Work to complete> Put everything from the line containing "Screen dimensions: 842x601" down to the line containing "Action: pyautogui.click(x=49, y=98)" into a numbered list, skipping blank lines. Keep the pictures out of your list.

Task inputs>
** BEGIN **

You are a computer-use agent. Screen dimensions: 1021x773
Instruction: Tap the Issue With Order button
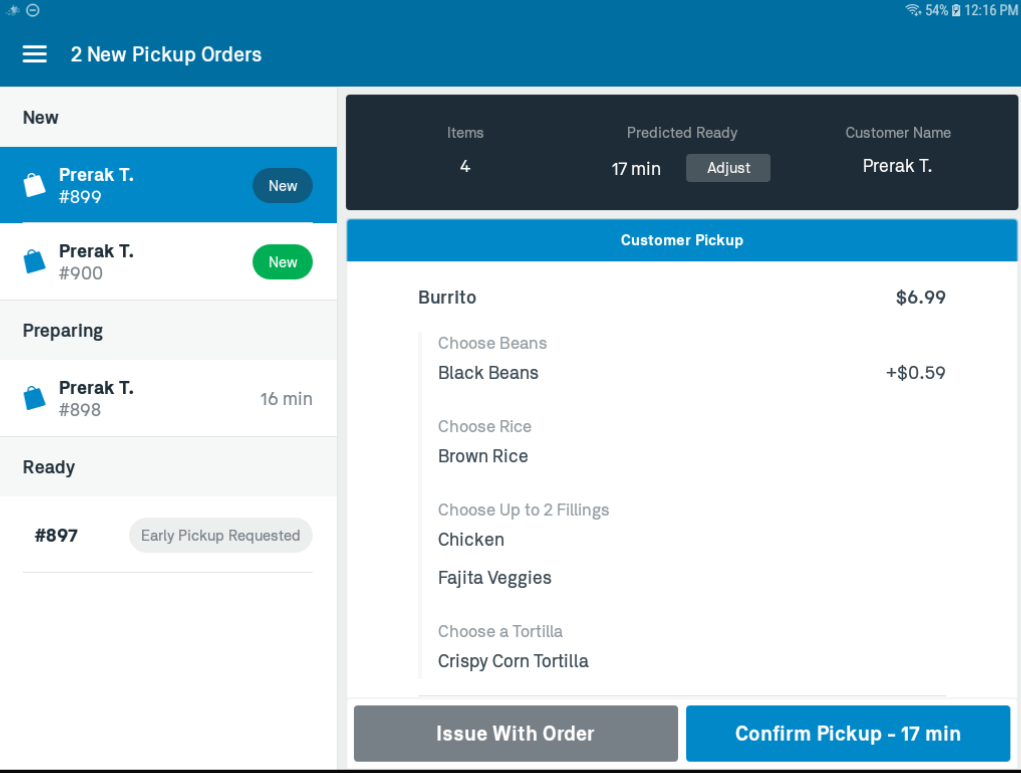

** END **
** BEGIN **

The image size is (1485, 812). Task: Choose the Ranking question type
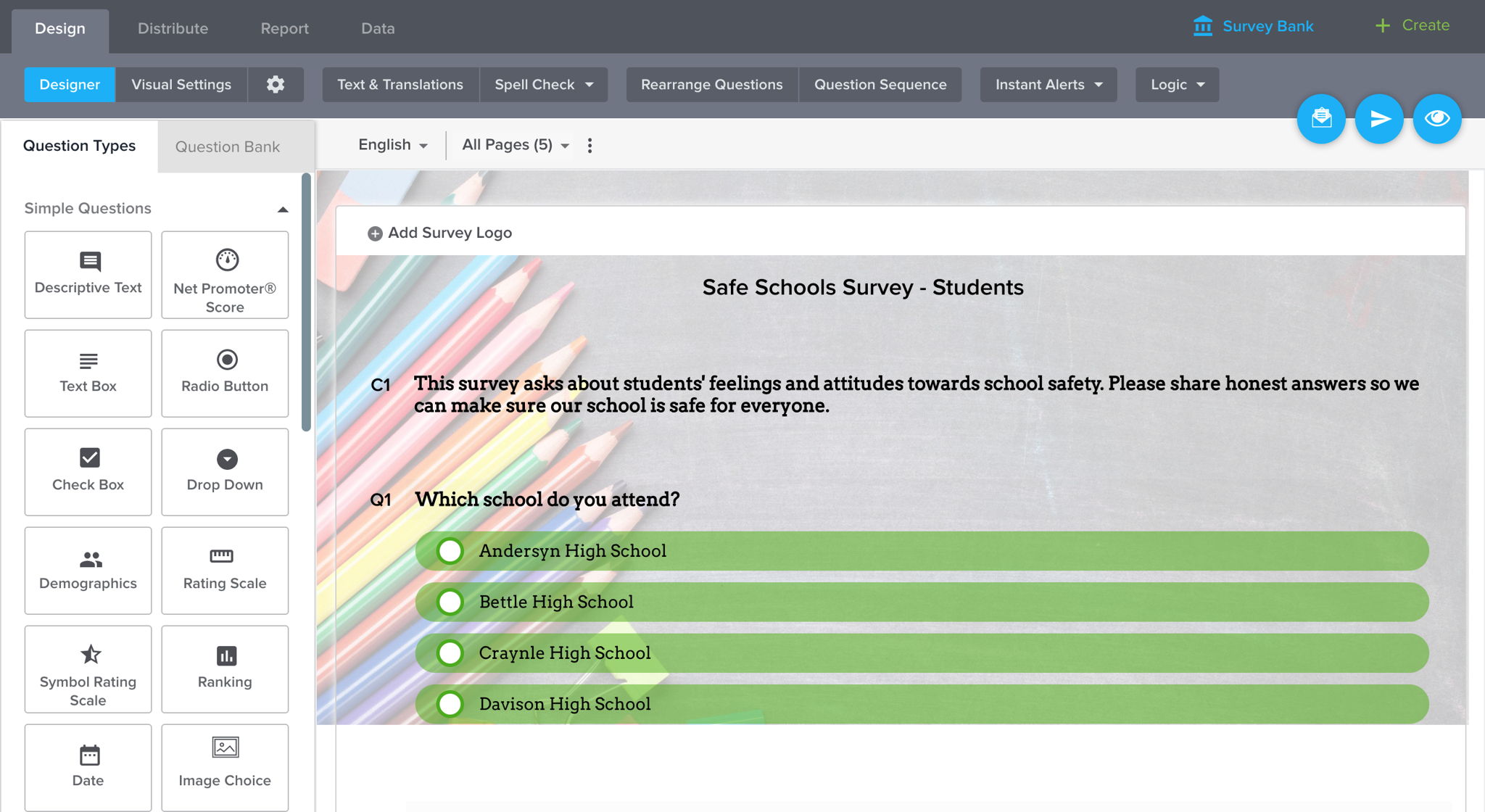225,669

** END **
** BEGIN **

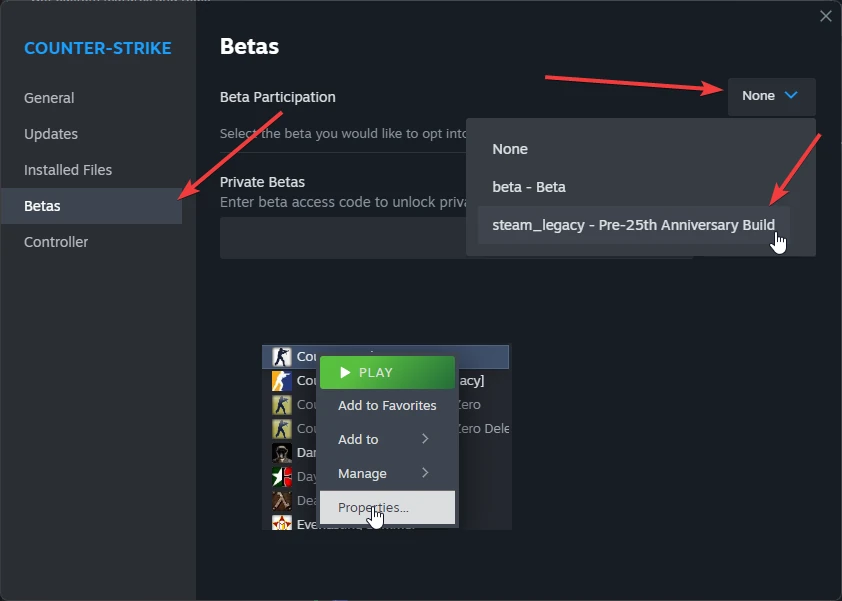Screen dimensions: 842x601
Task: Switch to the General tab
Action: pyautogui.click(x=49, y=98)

** END **

Exercise result>
1. Screen dimensions: 842x601
2. Task: Switch to the General tab
3. Action: pyautogui.click(x=49, y=98)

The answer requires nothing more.